Another method of monitoring a remote server's performance is to put an agent program on that gathers performance data as time series and forwards the gathered data to the remote monitoring server. This method also suffers from the need for a high bandwidth data link between the monitored and monitoring servers. This high bandwidth requirement means that the number of remote servers that can be supported and monitored is a smaller number. Scalability is also an issue.
Other non IT systems generate large amount of time series data that needs to be gathered, organized, stored and searched in order to evaluate various issues. For example, a bridge may have thousands of stress and strain sensors attached to it which are generating stress and strain readings constantly. Evaluation of these readings by engineers is important to managing safety issues and in designing new bridges or retrofitting existing bridges.
Once time series performance data has been gathered, if there is a huge volume of it, analyzing it for patterns is a problem. Prior art systems such as performance tools and event log tools use relational databases (tables to store data that is matched by common characteristics found in the dataset) to store the gathered data. These are data warehousing techniques. SQL queries are used to search the tables of time-series performance data in the relational database.
In recent trends, NoSQL stores are more often used to store time series data than relational databases are used. Rarely are people using relational databases. Couchbase servers provide the scalability of NoSQL with the power of SQL. NoSQL was expressly designed for the requirements of modern web, mobile, and IoT applications. https://info.couchbase.com/nosql_database.html?utm_source=google&utm_medium=search&utm_campaign=Nonbrand+-+US+-+Desktop+-+GGL+-+Phrase&utm_keyword=nosql&kpid=go_cmp-6818000338_adg-85310837011_ad-389364052297_kwd-444150946785_dev-c_ext-_prd-&gclid=CjOKCQiAxfzvBRCZARIsAGA7YMziHwdvjij46TL80L7fkR1m2rZ5c127nQ X3fP-BqjpabeyMkP3sGCgaAh2UEALw_wcB
Storage mechanisms that use SQL on non-SQL will require large amounts of storage when the number of time series is high and retention times increase. The problems compound as the amount of performance data becomes large. This can happen when, for example, receiving performance data every minute from a high number of sensors or from a large number of agents monitoring different performance characteristics of numerous monitored servers. The dataset can also become very large when, for example, there is a need to store several years of data. Large amounts of data require expensive, complex, powerful commercial databases such as Oracle.

- **STORED ROWS**:
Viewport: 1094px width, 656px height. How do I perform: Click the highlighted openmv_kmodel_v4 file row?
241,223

---

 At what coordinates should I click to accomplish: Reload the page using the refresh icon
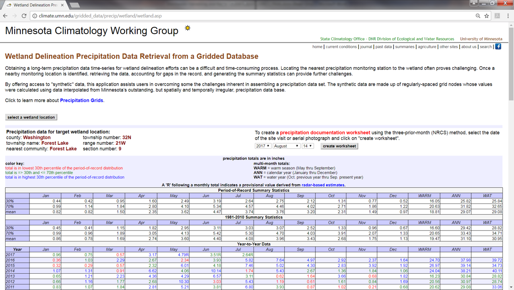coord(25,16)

- **WHAT NEEDS TO BE DONE**:
Write the next part of the passage on storing and searching time series performance data, picking up after its final sentence.

- **REPLY**:
There is at least one prior art method for doing analysis of performance metric data that does not use databases. It is popularized by the technology called Hadoop. In this prior art method, the data is stored in file systems and manipulated. The primary goal of Hadoop based algorithms is to partition the data set so that the data values can be processed independent of each other potentially on different machines thereby bring scalability to the approach. Hadoop technique references are ambiguous about the actual processes that are used to process the data. NoSQL databases are another prior art option.
So the problem of efficiently monitoring systems which generate large amounts of time series data is a problem of tackling large amounts of data. While the prior art now includes systems for generating Unicode entries for each time series number and storing the Unicode in a special file system, it still requires access to the full data collection. This file system can be queried with queries which have filters and regular expressions, but it still involves taking on the whole file system. Therefore, a need has arisen for an apparatus and method to represent the data in some compact fashion such as a model and query the model, and if an answer can had from the model, good, and, if not, resort to the entire data system can proceed.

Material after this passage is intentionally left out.